Bugs in the logs: Sierra’s new logs are far from perfect

I have whinged that Sierra’s Console 1.0 is next to useless for working with historic log data and post hoc diagnosis, and pointed you towards the log command in Terminal.

I’m afraid that I now have to warn you that, as currently provided in Sierra 10.12, log has some major bugs which seriously limit its usefulness – yes, for working with historic log data and post hoc diagnosis.

These bugs are in its show command, which is the only tool currently provided with Sierra for examining events which have already occurred. They appear confined to the --start and --end options, which allow you to limit the window of logs to be shown.

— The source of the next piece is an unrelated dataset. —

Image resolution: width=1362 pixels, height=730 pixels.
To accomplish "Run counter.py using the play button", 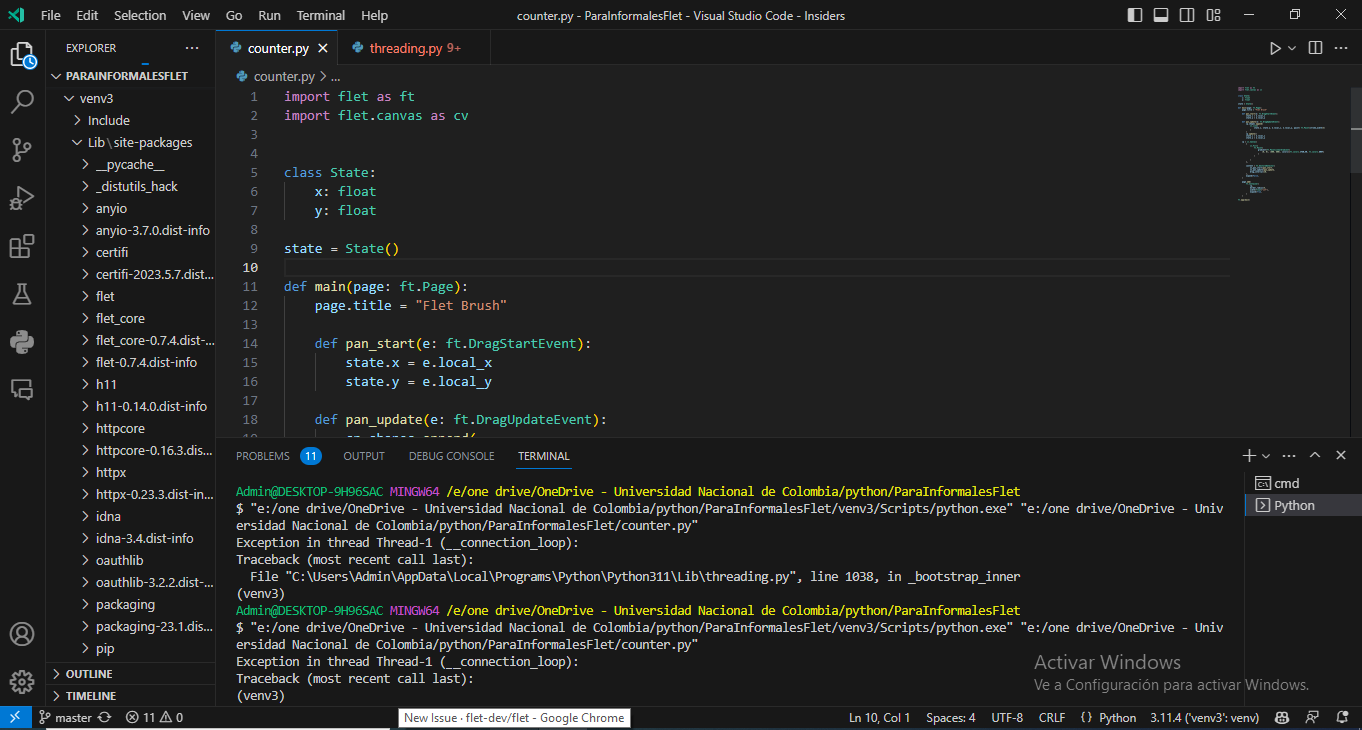I will [x=1277, y=46].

For example, if you use a command like
log show --predicate 'subsystem == "com.apple.TimeMachine"' --style syslog --start '2016-10-03 14:00:00' --end '2016-10-03 18:00:00' --info
at 18:10, you would expect to see at least one or two Time Machine backups being completed. Chances are that such a command will find none. If you were to use instead a command like
log show --predicate 'subsystem == "com.apple.TimeMachine"' --style syslog --info --last 4h
at 18:10, you will see those backups.

Using --start and --end options with a predicate almost always seem to result in a blank return.

Even used without a predicate, the --start and --end options lose a lot of log entries, which can be alleviated by widening the time window.

For example,
log show --start '2016-10-03 15:40:00' --end '2016-10-03 15:41:00' --info
returned just 5 log entries in that one-minute window. But widening the time window with
log show --start '2016-10-03 15:39:00' --end '2016-10-03 15:42:00' --info
returned 26 entries for that same one-minute window.

This appears to be independent of other options, such as the --style option, so the only workaround, if you want to obtain a historic time window from the logs, is to widen that window and avoid the use of any predicates. Even then, log show may still not return log entries which are held for that period.

The good news is that the --last option does not appear to have any bugs, so you can still retrieve reliable log information for time periods up to the present. However, you cannot use the --start or --end options to limit the window returned when using --last: you can either use --start and --end (bugs and all), or --last, but not both together.

It is possibly these bugs which are currently preventing any useful tools in Console 1.0 for the examination of historic log data, as without --start and --end options, most attempts to look at such data end up being overwhelmed with unusable quantities of log records.

I will add these bugs to the list of known bugs in Sierra very shortly.